Find every line below that contains the word "axis" and copy each of those lines.

--- Word and element pointing entries ---
——

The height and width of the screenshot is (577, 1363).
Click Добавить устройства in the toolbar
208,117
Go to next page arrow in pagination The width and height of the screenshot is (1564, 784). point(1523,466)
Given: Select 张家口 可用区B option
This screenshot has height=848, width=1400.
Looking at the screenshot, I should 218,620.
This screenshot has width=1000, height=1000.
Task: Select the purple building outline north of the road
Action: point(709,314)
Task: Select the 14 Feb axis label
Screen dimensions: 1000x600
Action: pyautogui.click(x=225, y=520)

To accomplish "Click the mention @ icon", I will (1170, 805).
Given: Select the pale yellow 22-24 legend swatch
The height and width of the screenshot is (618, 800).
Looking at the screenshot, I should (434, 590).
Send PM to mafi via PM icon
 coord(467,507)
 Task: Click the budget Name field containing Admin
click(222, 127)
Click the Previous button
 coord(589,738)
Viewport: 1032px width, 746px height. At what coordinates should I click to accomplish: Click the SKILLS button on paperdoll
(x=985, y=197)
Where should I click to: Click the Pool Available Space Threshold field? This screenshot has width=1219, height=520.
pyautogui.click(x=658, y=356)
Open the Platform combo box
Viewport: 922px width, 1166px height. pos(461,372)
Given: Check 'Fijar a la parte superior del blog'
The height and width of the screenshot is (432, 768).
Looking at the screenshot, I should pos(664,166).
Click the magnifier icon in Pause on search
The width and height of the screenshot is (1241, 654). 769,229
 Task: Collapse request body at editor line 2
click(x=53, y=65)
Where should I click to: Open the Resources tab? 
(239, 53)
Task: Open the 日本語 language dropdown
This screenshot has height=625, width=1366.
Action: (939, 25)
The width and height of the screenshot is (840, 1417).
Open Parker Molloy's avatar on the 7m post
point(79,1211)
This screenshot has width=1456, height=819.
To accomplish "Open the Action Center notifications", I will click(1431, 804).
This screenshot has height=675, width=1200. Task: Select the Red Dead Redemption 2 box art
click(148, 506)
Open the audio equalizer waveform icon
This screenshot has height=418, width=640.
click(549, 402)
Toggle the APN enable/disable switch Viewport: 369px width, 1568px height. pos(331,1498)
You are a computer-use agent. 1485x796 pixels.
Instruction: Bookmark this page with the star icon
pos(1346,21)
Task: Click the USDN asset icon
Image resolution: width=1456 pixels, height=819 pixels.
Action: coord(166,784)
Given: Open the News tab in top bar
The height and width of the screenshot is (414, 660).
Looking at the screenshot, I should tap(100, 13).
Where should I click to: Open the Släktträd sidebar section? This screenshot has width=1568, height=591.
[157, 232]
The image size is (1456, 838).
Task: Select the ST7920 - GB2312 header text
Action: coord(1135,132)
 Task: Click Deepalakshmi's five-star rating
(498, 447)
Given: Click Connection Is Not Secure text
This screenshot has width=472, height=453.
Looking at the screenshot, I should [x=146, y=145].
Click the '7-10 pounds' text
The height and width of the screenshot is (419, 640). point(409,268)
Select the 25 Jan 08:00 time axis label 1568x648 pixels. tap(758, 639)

——

--- Complete response ---
Task: Select the 14 Feb axis label
Select the 25 Jan 08:00 time axis label 1568x648 pixels. tap(758, 639)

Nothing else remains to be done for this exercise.